The understanding of the role of metal ions in blood coagulation has been a
long term goal of this laboratory. To further the understanding of the
structure-function relationships of the Gamma-carboxyglutamic acid residues
in prothrombin to the metal liganding processes of the protein we will
study a naturally occurring variant of prothrombin which contains only
three Gamma-carboxyglutamic acid residues. Normal prothrombin contains ten
Gamma-carboxyglutamic acid residues. We will correlate the sequence
position of the Gamma-carboxyglutamic acid residues in the variant with its
metal binding and conformational properties using amino acid sequence
analysis, state rate dialysis, fluorescence spectroscopy and conformation
specific antibodies. The results of these analyses will be used to compare
and contrast the properties of normal prothrombin and the variant
prothrombin. Platelets secrete Ca(II) upon activation. There is potential
for a significant increase in Ca(II) concentration at the site of platelet
plug formation. In addition, Ca(II) dependent conversion of several plasma
zymogens may occur on the platelet surface. We will use monoclonal
conformation specific antibodies to identify platelet surface antigens
whose conformations are altered depending on the presence or absence of
metal ligands.
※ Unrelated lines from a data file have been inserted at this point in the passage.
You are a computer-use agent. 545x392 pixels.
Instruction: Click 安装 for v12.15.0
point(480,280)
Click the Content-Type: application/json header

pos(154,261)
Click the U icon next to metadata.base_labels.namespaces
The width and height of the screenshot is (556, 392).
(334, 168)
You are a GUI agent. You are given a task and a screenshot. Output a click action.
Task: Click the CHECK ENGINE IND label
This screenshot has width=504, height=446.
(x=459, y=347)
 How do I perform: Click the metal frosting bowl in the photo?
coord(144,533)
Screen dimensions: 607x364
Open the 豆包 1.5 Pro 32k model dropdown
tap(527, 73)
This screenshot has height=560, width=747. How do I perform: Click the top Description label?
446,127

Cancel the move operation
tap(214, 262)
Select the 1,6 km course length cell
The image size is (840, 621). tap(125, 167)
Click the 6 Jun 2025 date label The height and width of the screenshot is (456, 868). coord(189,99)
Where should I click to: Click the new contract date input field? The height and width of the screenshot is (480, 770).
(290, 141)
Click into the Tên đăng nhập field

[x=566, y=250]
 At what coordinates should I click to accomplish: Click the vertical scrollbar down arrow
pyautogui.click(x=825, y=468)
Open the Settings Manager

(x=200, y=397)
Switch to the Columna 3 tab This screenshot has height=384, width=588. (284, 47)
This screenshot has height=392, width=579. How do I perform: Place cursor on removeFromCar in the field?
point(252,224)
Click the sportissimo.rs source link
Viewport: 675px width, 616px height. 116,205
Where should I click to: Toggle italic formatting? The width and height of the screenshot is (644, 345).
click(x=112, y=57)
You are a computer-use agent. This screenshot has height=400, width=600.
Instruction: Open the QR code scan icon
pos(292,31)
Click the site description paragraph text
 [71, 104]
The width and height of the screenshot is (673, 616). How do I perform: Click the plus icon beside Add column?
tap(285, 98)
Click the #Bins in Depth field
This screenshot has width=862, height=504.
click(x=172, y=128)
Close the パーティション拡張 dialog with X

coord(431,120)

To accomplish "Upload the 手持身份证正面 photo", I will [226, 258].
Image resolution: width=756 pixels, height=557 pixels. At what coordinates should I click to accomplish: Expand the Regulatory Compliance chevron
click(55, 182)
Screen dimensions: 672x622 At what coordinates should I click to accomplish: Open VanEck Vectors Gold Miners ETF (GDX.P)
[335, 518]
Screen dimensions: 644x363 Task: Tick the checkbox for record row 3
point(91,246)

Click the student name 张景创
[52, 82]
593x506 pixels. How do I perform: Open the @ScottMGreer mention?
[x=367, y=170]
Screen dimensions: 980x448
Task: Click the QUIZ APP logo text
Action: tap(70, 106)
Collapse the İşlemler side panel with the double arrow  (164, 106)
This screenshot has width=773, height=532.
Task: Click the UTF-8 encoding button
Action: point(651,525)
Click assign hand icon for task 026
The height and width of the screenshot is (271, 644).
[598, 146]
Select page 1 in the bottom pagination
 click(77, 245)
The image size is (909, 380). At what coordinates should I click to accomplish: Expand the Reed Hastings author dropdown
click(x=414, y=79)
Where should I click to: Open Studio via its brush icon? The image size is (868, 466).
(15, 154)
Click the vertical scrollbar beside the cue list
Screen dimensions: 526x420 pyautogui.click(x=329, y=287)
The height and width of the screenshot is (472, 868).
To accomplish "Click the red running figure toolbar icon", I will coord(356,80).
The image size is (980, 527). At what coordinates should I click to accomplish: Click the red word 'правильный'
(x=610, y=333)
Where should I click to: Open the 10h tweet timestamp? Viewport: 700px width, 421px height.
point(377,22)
We will correlate the presence of the antigen to the status
of the platelet (native or activated). We will identify a possible
receptor function for the platelet surface antigens recognized by these
monoclonal antibodies. Finally we have identified a novel cleavage product
of human prothrombin in plasma, fragment 1.2.3. We will access a potential
regulatory role for this fragment in hemostasis. There is currently
heightened interest in understanding the processes that regulate hemostasis
and thrombosis. The studies outlined in this proposal address these
biologically interesting and medically important questions.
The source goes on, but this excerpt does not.